On October 11, 1913, 28-year-old Frances Odochowski, a married woman, died in Chicago at the scene of an abortion perpetrated that day by Dr. Arthur L. Blunt. Bunt was arrested and held by the Coroner on November 7, and brought before a Grand Jury, but the case never went to trial.
On October 11, 1926, Jeanette Jarrett, a 28-year-old Black woman, died from complications of a criminal abortion performed on her that day. A Black doctor, Roy Shell, was held by the coroner on October 29. On November 1, he was indicted for felony murder.Abortion-rights groups dismiss post-legalization deaths with a flippant assertion that "all surgery has risks," but do not accept that the same was true prior to legalization. Surgery was riskier then, so abortion was riskier as well. As the 20th century progressed, all maternal mortality, including abortion mortality, fell as medical care improved. Antibiotics and blood transfusions -- along with overall better health due to increasing prosperity -- deserve the credit for falling mortality, which was hardly caused retroactively by the 1973 Roe vs. Wade Supreme Court ruling striking down all the nation's abortion laws.

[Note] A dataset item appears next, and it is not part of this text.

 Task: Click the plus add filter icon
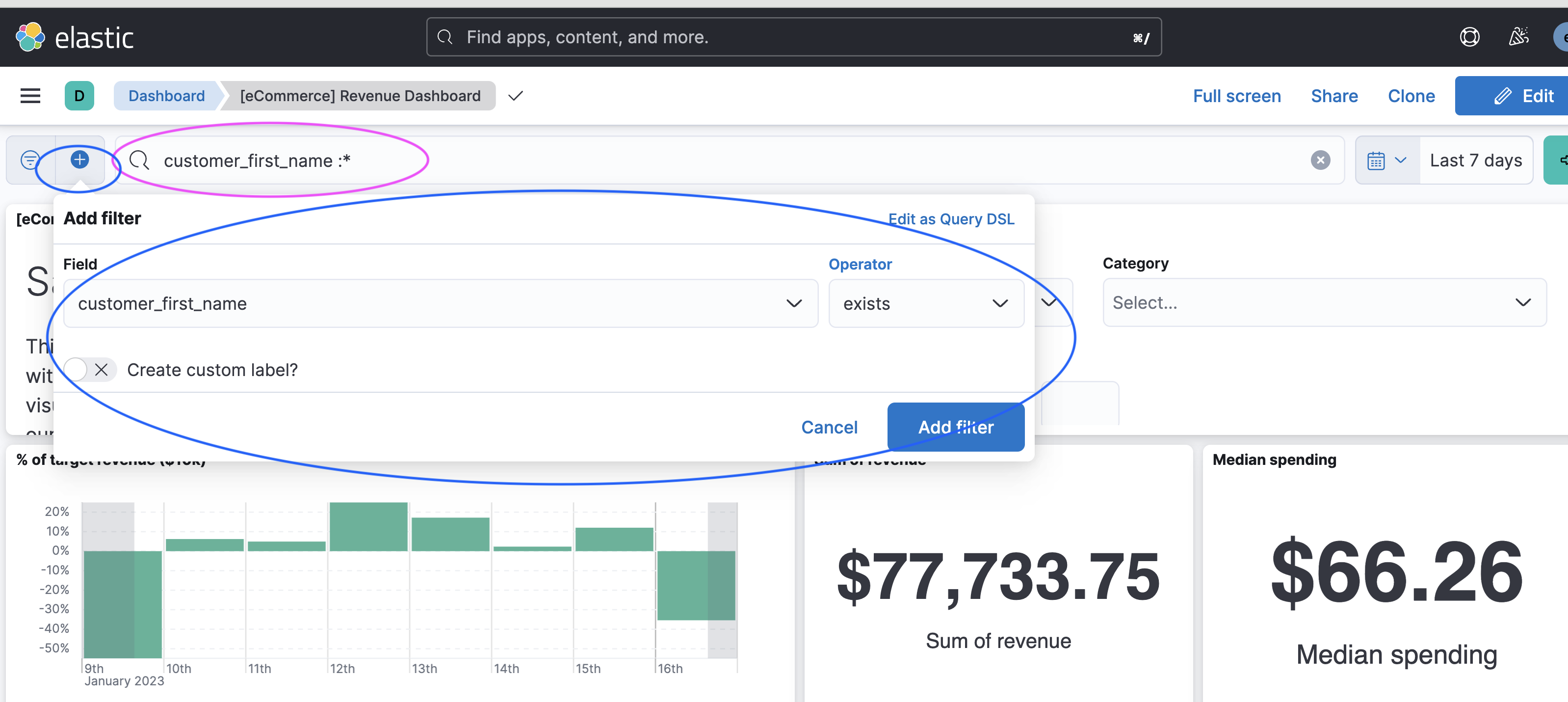pos(80,160)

US maternal mortality rates, with Roe vs. Wade marked with vertical line. |
If abortion-rights groups were as concerned with women's lives as they are about the Holy Grail of "access," women could only benefit. If only half of the effort put into investigating and trying to shut down prolife pregnancy help centers were put into investigating and trying to shut down seedy abortion mills, only abortionists would suffer. Women would benefit. Whose side are they really on?
It's time we got real about how little is different between illegal and legal abortion practice: the main difference is how much risk of being shut down or sent to prison the safe-and-legal abortionist faces.

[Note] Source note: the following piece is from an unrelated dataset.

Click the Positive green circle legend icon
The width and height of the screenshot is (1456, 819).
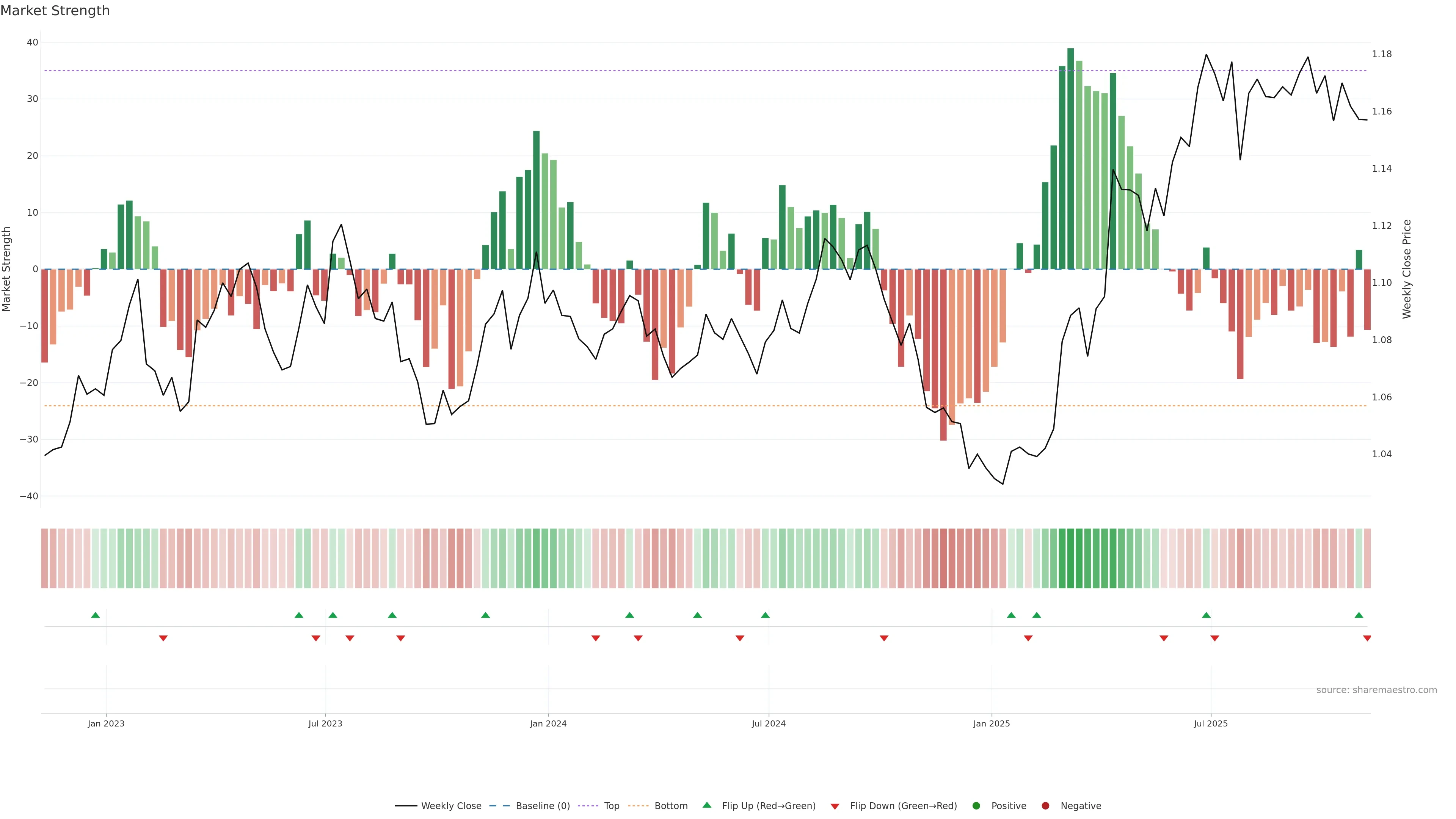[976, 806]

Note, please, that with overall public health issues such as doctors not using proper aseptic techniques, lack of access to blood transfusions and antibiotics, and overall poor health to begin with, there was likely little difference between the performance of a legal abortion and illegal practice, and the aftercare for either type of abortion was probably equally unlikely to do the woman much, if any, good. In fact, due to improvements in addressing these problems, maternal mortality in general (and abortion mortality with it) fell dramatically in the 20th Century, decades before Roe vs. Wade legalized abortion across America.